2024 single by Gigi Perez

"Sailor Song" is a song by American singer-songwriter Gigi Perez, released as a single on July 26, 2024. Her third independent track following her departure from Interscope Records, it went viral on TikTok and peaked at number 22 on the Billboard Hot 100. Outside of the United States, "Sailor Song" topped the charts in Ireland, Latvia, and the United Kingdom, and peaked within the top ten of the charts in various countries, including Australia, New Zealand, and Norway.

==Background==
Perez went viral on TikTok in 2021 for her tracks "Celene" and "Sometimes (Backwood)", prompting Interscope Records to sign her and release her EP How to Catch a Falling Knife. Following her release from the label, Perez reverted to releasing music independently, starting with "Normalcy" and "Please Be Rude" in 2024. The single was released on 7-inch vinyl on January 10, 2025.

== Composition ==
Perez wrote "Sailor Song" in her bedroom in February 2024, having thought of the idea in the shower. At the time, she had been ruminating on the idea of a quick infatuation, and wrote the song while playing with her guitar, "kiss me on the mouth and love me like a sailor" first.

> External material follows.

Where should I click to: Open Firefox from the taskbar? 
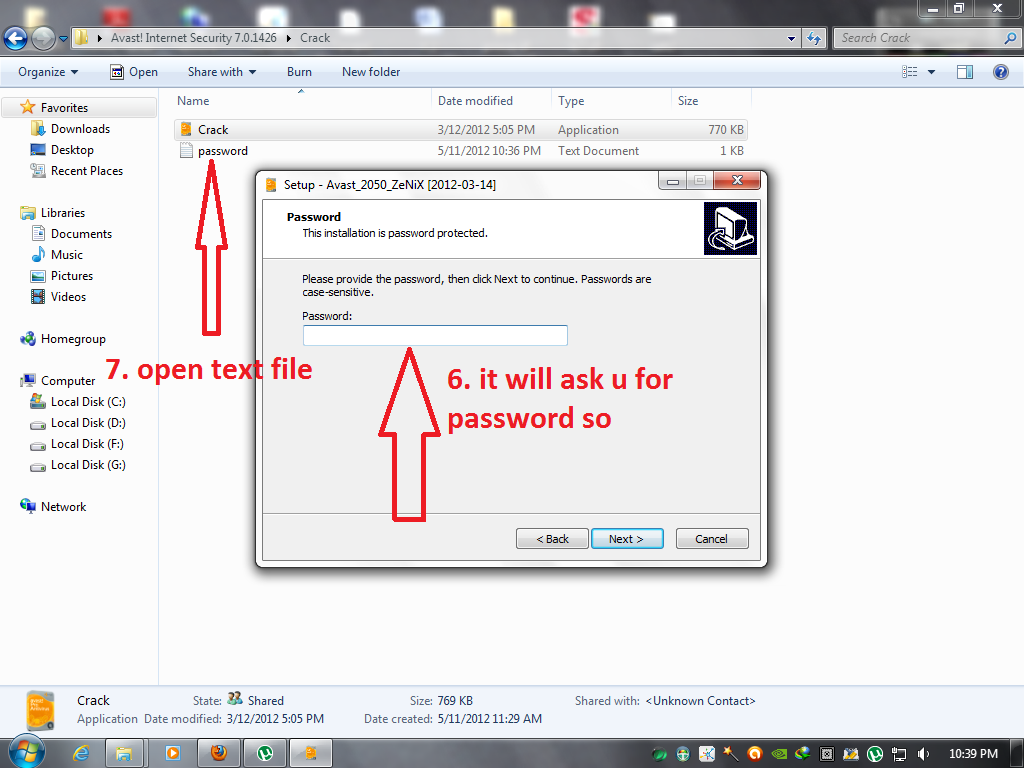coord(219,753)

She recorded the song using a Shure SM7 and recorded three vocals, which were panned to the left, the right, and the centre. An acoustic ballad, she began teasing the track on TikTok in April 2024, where it went viral. The song describes Perez being attracted to a woman who looks like actress Anne Hathaway. In the chorus, she asks her lover to "kiss me on the mouth and love me like a sailor" and "And when you get a taste, can you tell me, what's my flavor?"

== Reception ==
Perez released the track on July 26, 2024; by August 27, the initial clip had soundtracked over 40,000 videos on the platform and the official audio had been used in over 75,000. The song drew criticism from conservative Christian communities online for the lyrics "I don't believe in God / But I believe that you're my savior". In August 2024, in response to requests to remove this lyric, Perez wrote in captions on TikTok that she would not entertain such a lyric change as her songwriting was "not a democracy".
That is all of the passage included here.